3. 地形の隆起などによって膨大な海水が長い年月の間に干上がると塩湖を形成する。レアアースは海中に薄く広く遍在しているため、こうした塩湖の泥などにレアアースが含まれている。当然海中に溶けているあらゆる物質が凝縮されるので環境負荷のハードルが高い。南米などで開発が進行中。

4. 海水中の微量のレアアースは、同じく海水中の酸化鉄と化合して沈降し堆積する。そこで深海に溜まった魚類の骨や歯に含まれるアパタイトに取り込まれて鉱床が生成される。化合によって選択的に生成されるため、トリウムやウランなどの放射性元素の含有量が極めて少なく、さらに、ヒ素や水銀などの有害金属を含んでいない「クリーンな重レアアース」となる。

 つまりこの4番に該当するのが南鳥島のレアアースである。現在中国がほぼ寡占し、サプライチェーンのレジリエンス低下が問題になっている重レアアースが、高品位(高濃度で有毒物質や放射性物質の含有が少ない)かつカントリーリスクが極めて少ない日本で採掘できるインパクトは大きい。

海底の資源、右端がレアアース泥(出所:経済産業省)

 「そんなに有望ならば、とにかく早くやれ」と言いたいところだが、実はこのプロジェクトには反対派がかなり多い。

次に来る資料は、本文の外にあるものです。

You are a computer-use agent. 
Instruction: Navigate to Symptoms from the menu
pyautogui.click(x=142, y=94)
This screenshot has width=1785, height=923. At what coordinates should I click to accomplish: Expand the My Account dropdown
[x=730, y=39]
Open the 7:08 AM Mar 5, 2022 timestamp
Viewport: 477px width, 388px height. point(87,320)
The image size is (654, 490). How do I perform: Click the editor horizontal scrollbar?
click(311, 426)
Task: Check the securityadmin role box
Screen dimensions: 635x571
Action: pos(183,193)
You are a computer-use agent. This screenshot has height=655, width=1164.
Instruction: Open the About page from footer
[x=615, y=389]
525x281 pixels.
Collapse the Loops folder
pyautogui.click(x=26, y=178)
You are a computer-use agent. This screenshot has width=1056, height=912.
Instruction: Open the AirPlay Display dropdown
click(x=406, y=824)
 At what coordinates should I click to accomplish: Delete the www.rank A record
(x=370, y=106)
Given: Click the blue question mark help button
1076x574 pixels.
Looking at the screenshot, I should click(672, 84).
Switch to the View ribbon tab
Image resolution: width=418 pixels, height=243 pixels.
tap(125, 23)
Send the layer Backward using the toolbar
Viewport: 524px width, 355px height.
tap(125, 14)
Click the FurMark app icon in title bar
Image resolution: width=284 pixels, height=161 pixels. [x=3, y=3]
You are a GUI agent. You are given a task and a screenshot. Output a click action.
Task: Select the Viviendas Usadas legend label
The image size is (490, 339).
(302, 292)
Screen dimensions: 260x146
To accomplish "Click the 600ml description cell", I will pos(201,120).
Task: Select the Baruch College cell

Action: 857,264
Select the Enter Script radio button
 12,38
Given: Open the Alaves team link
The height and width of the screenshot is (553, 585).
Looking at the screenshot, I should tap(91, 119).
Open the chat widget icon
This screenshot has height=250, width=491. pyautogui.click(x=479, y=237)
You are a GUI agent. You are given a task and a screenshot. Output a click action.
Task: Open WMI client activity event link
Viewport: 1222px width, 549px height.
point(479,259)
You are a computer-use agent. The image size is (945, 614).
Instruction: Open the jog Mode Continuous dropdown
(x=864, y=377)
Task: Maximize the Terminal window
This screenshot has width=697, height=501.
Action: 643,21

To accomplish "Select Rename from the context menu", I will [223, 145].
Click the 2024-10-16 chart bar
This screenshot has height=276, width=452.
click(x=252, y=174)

検索すればいくらでも記事は出てくるが、目に付いた記事を2つ挙げておく。(記事1記事2

反対派の主張「難しい」「成り立たない」

 まず採掘に関わる技術的なハードルだ。レアアース泥が存在するのは深度約6000mと、極めて深い場所にある。深海に空気を圧送し、パイプ中の泥を空気の浮力で押し上げる。石油採掘などですでに確立された方法ではあるが、一般的に石油は深度2000m程度、最大例では5000mクラスもあるが、それは地上の油田の話。海中に限定すれば現在の最高深度が3000m程度という。今回の深度は従来比でかなり深いのは確かだ。

 当然未知の部分はあるだろうが、一方で既存技術の延長線上にあるのも事実。この深度ひとつをもって完全否定する意見には賛同できない。